In all the din, what is one voice more? Why bother speaking up? No one seems to listen to each other anymore anyway.

But inside you is a well spring, and you’re fueled by truth and an honest desire to help others. Your opinion matters.

Consider these words from Marianne Williamson:

“Our deepest fear is not that we are inadequate. Our deepest fear is that we are powerful beyond measure. It is our light, not our darkness that most frightens us. We ask ourselves, ‘Who am I to be brilliant, gorgeous, talented, fabulous?’ Actually, who are you not to be? You are a child of God. Your playing small does not serve the world. There is nothing enlightened about shrinking so that other people won’t feel insecure around you. We are all meant to shine, as children do. We were born to make manifest the glory of God that is within us. It’s not just in some of us; it’s in everyone. And as we let our own light shine, we unconsciously give other people permission to do the same. As we are liberated from our own fear, our presence automatically liberates others.”

Who are you to speak up?

You are a child of God. Let God’s light shine on a dark world through your words.

Somewhere a black bear

Spring is my favorite season. The birdsong, the colors, the blooms, jasmine-filled breezes. All of it. Yes, please.
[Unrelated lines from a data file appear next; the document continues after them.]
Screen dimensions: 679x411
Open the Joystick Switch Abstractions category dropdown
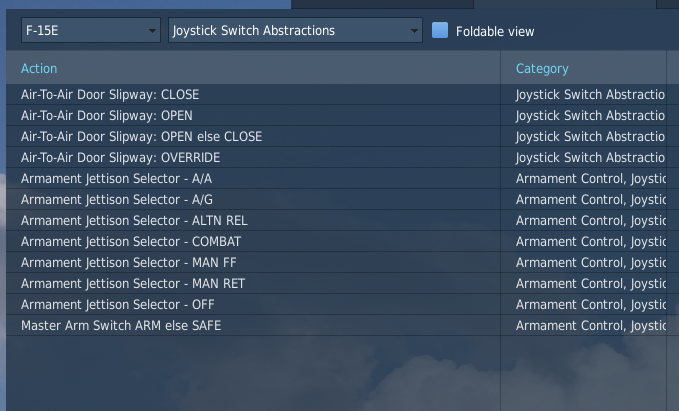295,30
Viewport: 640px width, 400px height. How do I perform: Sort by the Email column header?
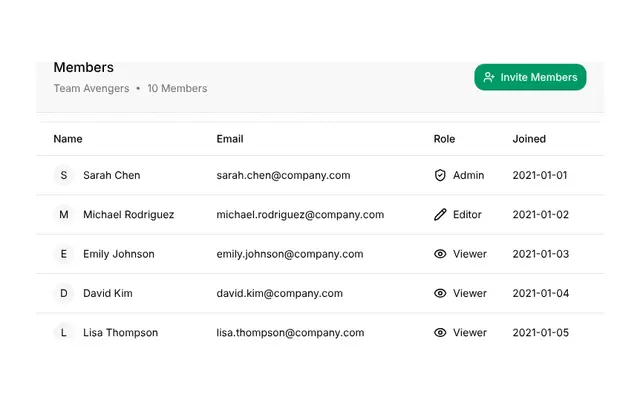[x=230, y=139]
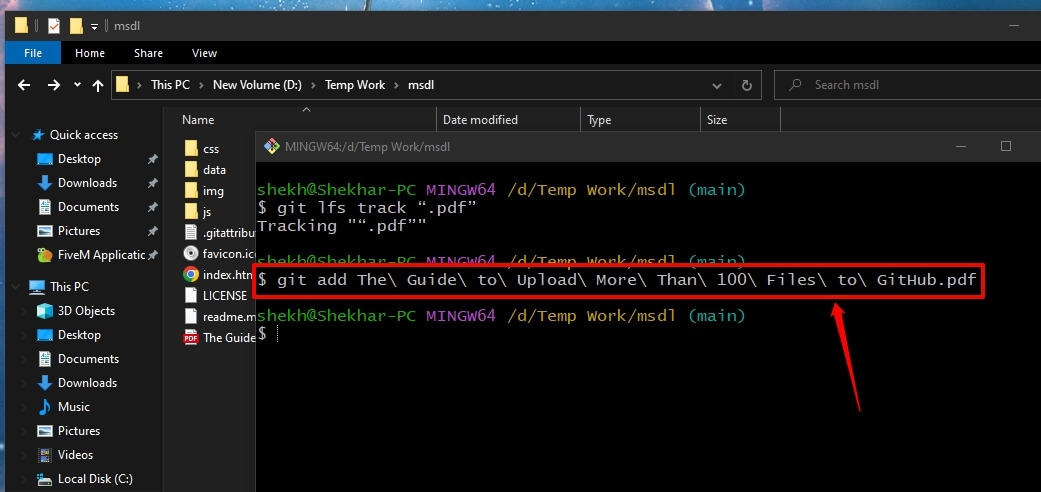Select the index.html Chrome file icon
Screen dimensions: 1041x492
pos(191,273)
We have yet more rain here in Cali, but even so, the birds are singing their hearts out. And the buds are forming, and the bulbs are up. And the hills are so beautifully green. And somewhere close, the bears are stirring.
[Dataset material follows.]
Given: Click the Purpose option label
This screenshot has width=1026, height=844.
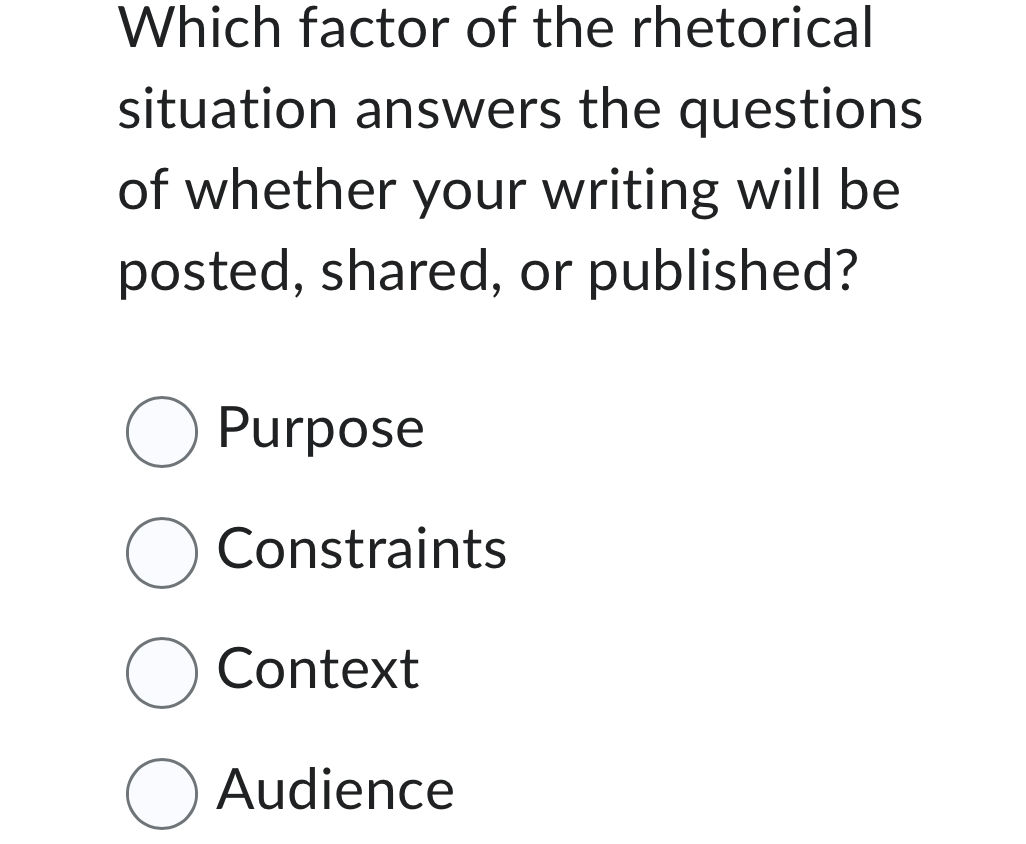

Enjoy this spring poem by Mary Oliver.



a black bear

has just risen from sleep

and is staring

down the mountain.

All night

in the brisk and shallow restlessness

of early spring

I think of her,

her four black fists

flicking the gravel,

her tongue

like a red fire

touching the grass,

the cold water.

There is only one question:

how to love this world.

I think of her


like a black and leafy ledge

to sharpen her claws against

the silence

of the trees.

Whatever else

my life is

with its poems

and its music

and its glass cities,

it is also this dazzling darkness


down the mountain,

breathing and tasting;

all day I think of her—

her white teeth,

her wordlessness,

her perfect love.

Mary Oliver, House of Light

Spring is also all of this —the wild, the fecundity, the passion, the thirst, and the quenching of thirst. The one question: how to love this world. Life’s yes. This, please.

For love of a pet.

I read the following meme the other day.

My three-year old said she wished we had a pet. I reminded her we have a dog and wow the genuine look of surprise on her face as it dawned on her that our dog is a pet and not just some guy who lives here.
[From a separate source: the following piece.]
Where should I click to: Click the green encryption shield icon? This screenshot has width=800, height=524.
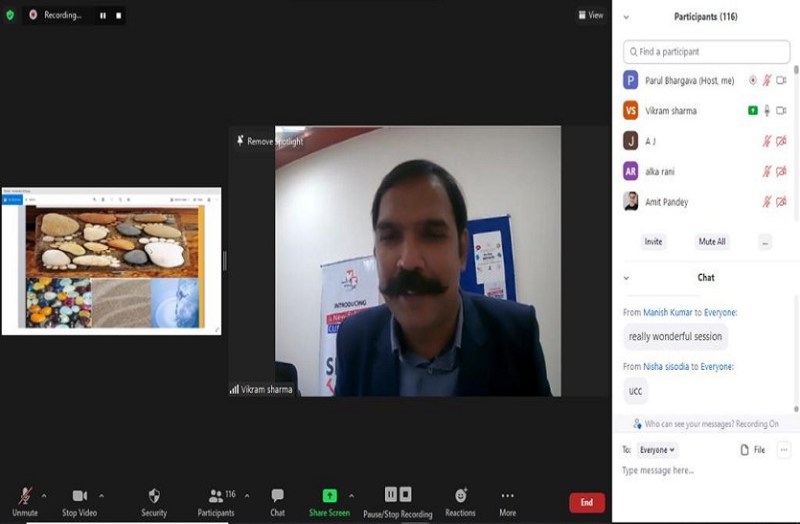10,15
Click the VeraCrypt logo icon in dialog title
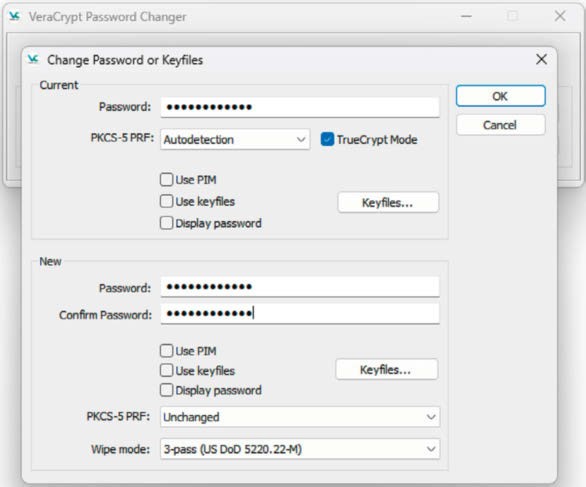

At first it startled and amused me. But as I kept thinking about it, I realized this kid was getting at something deep and true. Our love for our pets can be a deep soul connection. That love crosses into the mysterious, into thoughts about our souls, and can be so strong that our grief in losing them can be devastating.

It’s a reminder of how interconnected and complicated our world is. Of how each creature is precious to that mix. And these thoughts upset the apple cart that has humans always putting ourselves at the center of the universe. But more important, our pets are a gift of love, abundant love, vital to the soul.